● EXERCISE
Quote the passage about the campaign membership workflow, starting at the words "So one of the" and ending after "it happens reliably.".

● SELECTION
····················

Our process has graceful failure built in. It will actually retry and retry and retry and retry until that campaign till that roadblock resolves itself and that campaign membership can be created. Not only can that campaign membership workflow be used here within the context of our lead pipeline, but we can use that anywhere. So anywhere we wanna use create a campaign membership, we can actually call that same workflow that's used in this concept. This is the idea of composability.
So one of the examples that we use that for is swag fulfillment. Our campaigns team sometimes offer gifts and the way that through a platform called Sendoso. And the way that you actually send those gifts out is to create a Salesforce campaign membership. We have workflows that use the same attribution process that we use in the pipeline to create campaign memberships elsewhere for another process.
And when you architect and then you build this way, you get a process that meets your needs, and it happens fast, and it happens reliably.
So what I wanna actually show you here is live data that I pulled yesterday evening from our workflow, which does that. We take leads from the point of capture to the point of engagement roughly within the range of thirty to ninety seconds.

····················

● SOURCE EXCERPT
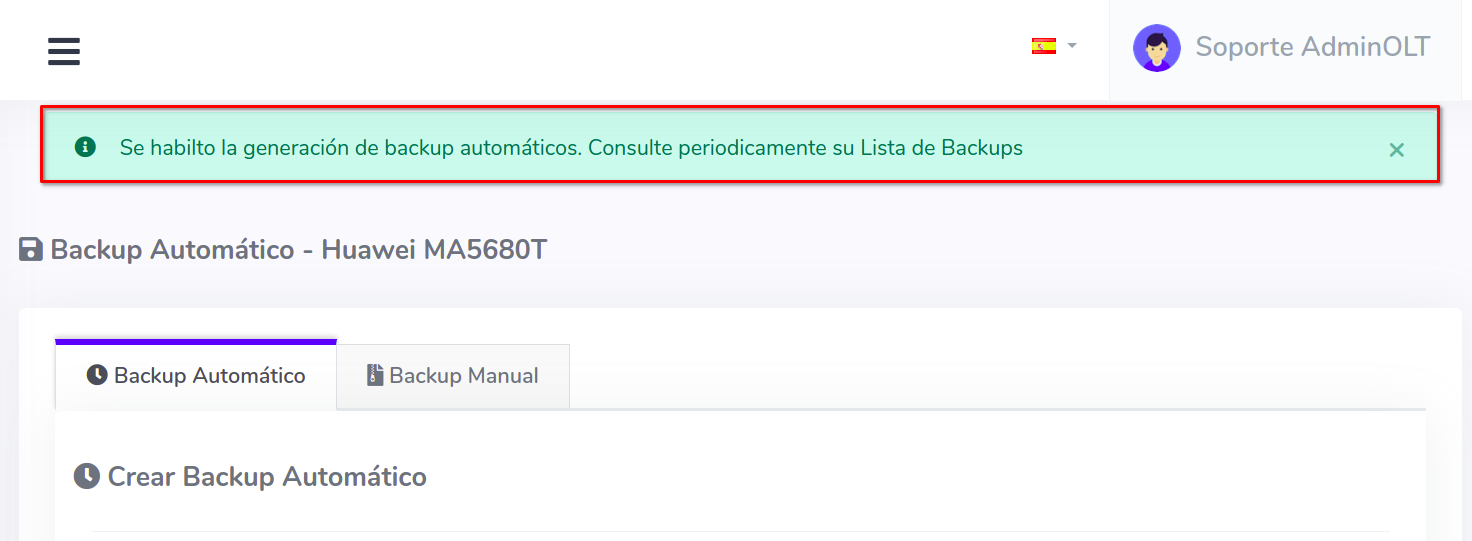Viewport: 1472px width, 541px height.
Task: Click the clock icon beside Crear Backup Automático
Action: pyautogui.click(x=87, y=476)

····················

● THE RESULT
So one of the examples that we use that for is swag fulfillment. Our campaigns team sometimes offer gifts and the way that through a platform called Sendoso. And the way that you actually send those gifts out is to create a Salesforce campaign membership. We have workflows that use the same attribution process that we use in the pipeline to create campaign memberships elsewhere for another process.
And when you architect and then you build this way, you get a process that meets your needs, and it happens fast, and it happens reliably.